Pickleball Is the Past. The Tech Elite Is Obsessed With Padel
The likes of Uber’s Dara Khosrowshahi and Coatue’s Philippe Laffont have embraced the racket sport. The pro teams are trophy assets. And court access can cost nearly $50,000.
Back in 2023, Matias Gandulfo and Lucas Tepman set out to build the first club in San Francisco devoted to padel, a racket sport that combines elements of tennis and squash. It originated in Mexico and is popular in their native Argentina, attracting millions of players. But potential California landlords for the club thought they were nuts: No way would padel take off in America, too. The two eventually found a space to conduct their experiment: a former airplane hangar on Treasure Island.
“Nobody believed in the idea, of course,” said Gandulfo.

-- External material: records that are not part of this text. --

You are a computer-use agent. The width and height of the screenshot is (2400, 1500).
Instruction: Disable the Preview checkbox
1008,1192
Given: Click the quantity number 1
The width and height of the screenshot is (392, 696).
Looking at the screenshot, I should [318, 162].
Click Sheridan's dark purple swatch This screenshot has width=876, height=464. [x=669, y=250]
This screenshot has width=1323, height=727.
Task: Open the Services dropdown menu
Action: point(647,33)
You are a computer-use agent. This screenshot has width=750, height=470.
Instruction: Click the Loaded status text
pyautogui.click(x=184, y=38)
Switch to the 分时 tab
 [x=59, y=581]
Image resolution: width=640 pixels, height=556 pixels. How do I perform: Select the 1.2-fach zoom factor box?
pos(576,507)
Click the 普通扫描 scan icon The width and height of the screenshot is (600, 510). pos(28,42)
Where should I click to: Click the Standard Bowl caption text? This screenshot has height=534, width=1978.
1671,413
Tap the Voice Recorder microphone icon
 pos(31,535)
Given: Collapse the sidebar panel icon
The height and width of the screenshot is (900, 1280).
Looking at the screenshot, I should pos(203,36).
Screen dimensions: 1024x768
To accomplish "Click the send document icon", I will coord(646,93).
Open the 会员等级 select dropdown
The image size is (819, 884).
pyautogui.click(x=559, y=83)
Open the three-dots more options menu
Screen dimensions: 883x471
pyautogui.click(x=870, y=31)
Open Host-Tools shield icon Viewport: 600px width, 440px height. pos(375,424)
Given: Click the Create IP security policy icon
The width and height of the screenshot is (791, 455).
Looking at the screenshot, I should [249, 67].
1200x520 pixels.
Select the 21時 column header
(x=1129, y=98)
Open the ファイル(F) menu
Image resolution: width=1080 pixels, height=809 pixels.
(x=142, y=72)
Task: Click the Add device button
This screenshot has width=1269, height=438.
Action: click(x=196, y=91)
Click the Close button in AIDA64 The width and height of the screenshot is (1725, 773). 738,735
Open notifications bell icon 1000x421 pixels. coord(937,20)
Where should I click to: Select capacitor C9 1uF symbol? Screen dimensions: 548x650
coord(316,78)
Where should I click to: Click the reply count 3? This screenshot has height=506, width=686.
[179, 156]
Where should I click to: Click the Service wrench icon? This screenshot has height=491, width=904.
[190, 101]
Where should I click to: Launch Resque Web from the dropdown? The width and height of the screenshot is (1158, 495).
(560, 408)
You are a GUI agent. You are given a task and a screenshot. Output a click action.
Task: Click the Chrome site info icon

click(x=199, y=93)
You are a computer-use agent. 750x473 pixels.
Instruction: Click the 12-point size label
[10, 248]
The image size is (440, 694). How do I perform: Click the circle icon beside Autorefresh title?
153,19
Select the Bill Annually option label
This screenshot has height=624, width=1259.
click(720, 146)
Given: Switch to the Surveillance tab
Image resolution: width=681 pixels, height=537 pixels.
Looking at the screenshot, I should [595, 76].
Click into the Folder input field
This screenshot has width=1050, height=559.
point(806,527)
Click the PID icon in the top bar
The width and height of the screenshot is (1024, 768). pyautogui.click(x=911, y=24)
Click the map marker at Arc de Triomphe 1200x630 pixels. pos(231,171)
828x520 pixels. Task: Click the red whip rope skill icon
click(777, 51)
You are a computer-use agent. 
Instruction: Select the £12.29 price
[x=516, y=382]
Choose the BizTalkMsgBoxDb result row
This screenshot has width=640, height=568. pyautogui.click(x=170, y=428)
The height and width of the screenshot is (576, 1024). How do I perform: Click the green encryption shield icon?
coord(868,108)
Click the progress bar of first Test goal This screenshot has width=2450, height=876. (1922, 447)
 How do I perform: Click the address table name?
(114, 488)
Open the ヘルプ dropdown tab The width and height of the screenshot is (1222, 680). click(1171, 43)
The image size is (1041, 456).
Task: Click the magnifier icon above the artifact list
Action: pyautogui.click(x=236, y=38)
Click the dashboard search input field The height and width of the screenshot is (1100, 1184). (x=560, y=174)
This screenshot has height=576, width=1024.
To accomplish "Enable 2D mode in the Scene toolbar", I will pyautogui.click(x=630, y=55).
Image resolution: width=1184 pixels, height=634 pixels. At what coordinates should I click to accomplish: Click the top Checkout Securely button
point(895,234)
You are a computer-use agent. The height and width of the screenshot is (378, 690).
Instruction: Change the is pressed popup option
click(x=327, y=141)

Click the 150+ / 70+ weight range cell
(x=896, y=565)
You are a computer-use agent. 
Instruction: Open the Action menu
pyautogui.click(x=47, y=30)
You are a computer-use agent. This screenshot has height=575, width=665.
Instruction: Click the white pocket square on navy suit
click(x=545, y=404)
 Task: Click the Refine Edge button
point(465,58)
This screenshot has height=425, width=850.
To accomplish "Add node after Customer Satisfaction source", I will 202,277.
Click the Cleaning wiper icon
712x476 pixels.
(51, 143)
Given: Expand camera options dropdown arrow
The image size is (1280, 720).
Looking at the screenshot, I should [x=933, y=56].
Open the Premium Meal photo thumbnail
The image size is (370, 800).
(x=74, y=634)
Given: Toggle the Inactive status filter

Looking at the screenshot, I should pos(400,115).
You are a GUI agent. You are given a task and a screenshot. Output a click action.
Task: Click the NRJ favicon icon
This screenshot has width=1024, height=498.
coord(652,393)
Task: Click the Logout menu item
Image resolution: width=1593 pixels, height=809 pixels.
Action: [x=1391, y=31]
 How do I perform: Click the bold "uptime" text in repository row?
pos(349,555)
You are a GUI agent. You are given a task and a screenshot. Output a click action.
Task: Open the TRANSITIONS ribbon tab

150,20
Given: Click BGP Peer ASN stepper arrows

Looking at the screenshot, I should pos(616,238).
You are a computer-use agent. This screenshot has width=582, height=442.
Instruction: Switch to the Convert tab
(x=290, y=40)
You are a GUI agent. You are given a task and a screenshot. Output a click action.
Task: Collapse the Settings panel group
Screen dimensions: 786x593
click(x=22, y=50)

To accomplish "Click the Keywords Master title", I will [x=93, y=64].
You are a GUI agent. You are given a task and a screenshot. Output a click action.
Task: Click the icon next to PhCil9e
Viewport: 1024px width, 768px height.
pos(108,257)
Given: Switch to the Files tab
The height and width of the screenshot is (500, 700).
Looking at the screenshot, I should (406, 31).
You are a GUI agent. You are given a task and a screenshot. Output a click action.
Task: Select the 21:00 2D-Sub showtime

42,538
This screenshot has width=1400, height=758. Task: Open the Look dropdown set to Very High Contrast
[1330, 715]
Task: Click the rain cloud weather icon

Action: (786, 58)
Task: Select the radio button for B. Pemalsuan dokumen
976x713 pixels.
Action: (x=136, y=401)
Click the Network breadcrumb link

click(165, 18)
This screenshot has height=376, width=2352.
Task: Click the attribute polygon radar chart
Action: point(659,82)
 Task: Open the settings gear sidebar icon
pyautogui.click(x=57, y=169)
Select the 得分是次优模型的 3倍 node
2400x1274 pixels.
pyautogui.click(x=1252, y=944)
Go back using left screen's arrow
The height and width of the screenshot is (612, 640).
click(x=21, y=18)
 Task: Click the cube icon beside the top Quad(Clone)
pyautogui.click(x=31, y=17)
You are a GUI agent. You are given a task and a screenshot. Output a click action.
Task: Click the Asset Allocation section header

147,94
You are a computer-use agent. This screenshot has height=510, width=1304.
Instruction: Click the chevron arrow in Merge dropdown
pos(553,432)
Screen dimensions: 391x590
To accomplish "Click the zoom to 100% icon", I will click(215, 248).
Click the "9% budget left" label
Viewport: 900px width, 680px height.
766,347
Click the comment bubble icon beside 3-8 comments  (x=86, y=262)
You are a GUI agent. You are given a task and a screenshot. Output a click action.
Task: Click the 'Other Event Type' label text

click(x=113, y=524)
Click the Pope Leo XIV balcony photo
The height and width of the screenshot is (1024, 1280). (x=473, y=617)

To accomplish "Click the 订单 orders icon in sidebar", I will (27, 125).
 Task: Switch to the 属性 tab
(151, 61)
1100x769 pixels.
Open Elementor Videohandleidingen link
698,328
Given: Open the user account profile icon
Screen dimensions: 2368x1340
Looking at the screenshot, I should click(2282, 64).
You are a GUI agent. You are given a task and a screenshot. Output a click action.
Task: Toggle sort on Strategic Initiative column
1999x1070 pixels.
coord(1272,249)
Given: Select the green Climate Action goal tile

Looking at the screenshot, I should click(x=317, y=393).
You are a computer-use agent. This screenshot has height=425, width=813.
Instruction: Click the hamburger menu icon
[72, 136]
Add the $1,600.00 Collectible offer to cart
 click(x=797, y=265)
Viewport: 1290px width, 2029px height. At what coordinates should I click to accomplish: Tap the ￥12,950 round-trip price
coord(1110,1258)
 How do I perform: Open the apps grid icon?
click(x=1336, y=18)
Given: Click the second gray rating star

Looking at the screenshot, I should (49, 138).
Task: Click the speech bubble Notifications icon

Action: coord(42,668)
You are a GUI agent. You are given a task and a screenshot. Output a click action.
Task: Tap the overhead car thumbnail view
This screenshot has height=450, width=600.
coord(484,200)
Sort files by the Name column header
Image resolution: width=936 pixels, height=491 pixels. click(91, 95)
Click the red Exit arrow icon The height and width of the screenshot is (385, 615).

As it turns out, Gandulfo and Tepman were entirely correct about padel’s appeal. Today their Bay Padel now has clubs in San Francisco’s Dogpatch neighborhood and in Sunnyvale, with those venues turning into networking and socializing hot spots for founders, VCs and tech executives. Companies like OpenAI, Meta Platforms, Google and Amazon regularly rent out courts for employee events, and Bay Padel hosts about 30 different events a month. It has even gotten caught up in the AI talent wars. “We recently lost our two club managers to AI companies that hired them as chiefs of staff,” said Tepman.